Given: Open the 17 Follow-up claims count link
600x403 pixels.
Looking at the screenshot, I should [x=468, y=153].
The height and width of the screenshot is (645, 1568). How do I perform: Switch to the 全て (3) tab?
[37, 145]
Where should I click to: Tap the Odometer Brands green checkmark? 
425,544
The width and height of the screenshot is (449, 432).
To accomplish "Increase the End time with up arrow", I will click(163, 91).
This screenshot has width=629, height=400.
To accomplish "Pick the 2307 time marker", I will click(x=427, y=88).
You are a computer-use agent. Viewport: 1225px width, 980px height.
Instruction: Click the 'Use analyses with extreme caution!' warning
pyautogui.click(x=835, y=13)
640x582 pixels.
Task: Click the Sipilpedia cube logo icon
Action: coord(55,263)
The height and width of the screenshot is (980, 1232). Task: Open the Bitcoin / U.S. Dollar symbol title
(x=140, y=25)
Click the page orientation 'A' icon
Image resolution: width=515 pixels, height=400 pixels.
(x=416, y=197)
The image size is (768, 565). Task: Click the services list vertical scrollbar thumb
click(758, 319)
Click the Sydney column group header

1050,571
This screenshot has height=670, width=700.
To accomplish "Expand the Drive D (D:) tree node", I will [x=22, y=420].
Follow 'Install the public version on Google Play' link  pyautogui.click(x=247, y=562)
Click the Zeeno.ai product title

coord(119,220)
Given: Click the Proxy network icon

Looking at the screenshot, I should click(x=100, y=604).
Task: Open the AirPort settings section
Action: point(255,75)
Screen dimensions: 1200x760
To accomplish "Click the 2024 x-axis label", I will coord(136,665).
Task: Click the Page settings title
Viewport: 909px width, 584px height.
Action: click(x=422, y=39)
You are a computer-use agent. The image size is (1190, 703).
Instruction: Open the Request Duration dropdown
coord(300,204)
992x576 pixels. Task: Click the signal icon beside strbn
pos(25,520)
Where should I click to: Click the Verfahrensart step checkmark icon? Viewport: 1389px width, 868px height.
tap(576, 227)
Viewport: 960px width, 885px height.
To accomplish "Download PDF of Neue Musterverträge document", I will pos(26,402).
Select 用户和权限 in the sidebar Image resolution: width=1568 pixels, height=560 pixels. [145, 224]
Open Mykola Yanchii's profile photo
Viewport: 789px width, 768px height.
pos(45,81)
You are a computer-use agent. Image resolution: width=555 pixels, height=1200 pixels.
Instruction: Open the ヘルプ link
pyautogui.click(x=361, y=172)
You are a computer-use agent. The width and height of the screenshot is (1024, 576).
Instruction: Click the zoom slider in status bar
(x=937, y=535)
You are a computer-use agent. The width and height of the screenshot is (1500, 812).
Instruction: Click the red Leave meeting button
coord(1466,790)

TASK OBJECTIVE: Read through the data above. Report each line that has the word "This".

RESPONSE AREA:
This screenshot has width=629, height=400.
This screenshot has height=670, width=700.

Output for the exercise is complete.